>>
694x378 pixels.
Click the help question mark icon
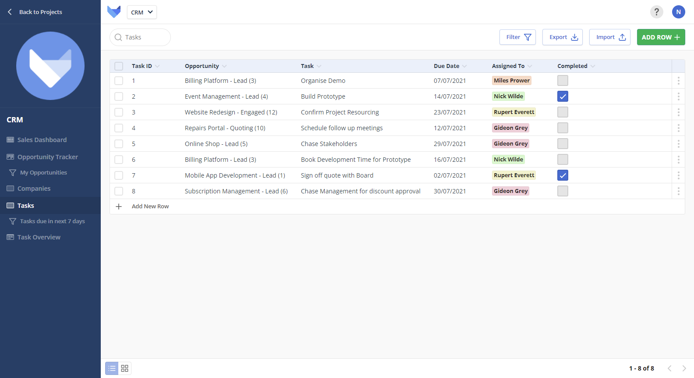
<<
>>
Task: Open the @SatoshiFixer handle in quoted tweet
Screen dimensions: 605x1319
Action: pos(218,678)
<<
>>
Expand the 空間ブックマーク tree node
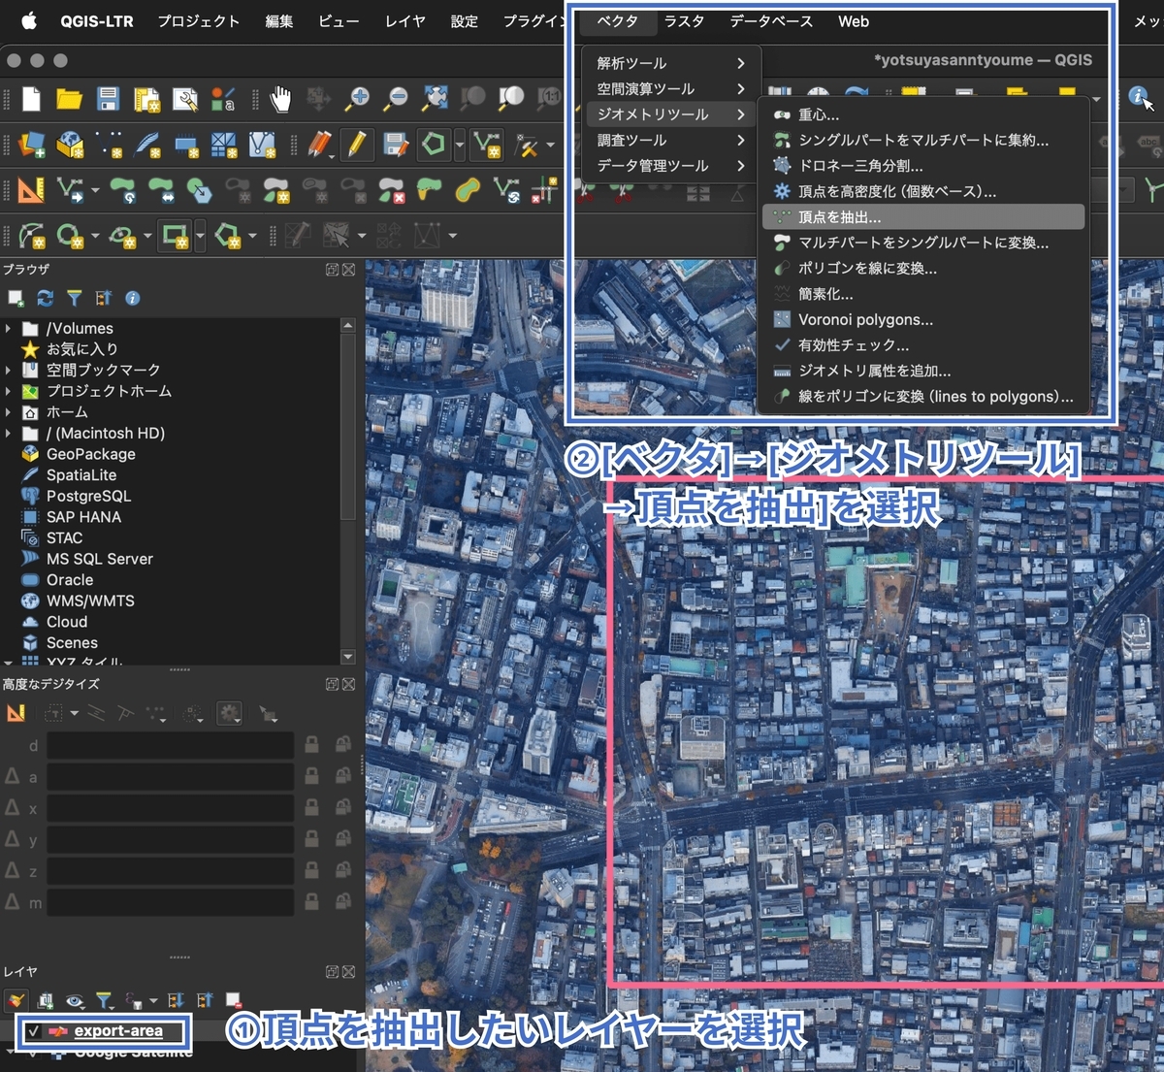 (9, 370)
<<
DESCRIPTION OF THE TASK
Write out exactly the lines above between the line with "694x378 pixels." and the line with "Click the help question mark icon", inclusive, and nothing beyond them.

TASK RESULT
694x378 pixels.
Click the help question mark icon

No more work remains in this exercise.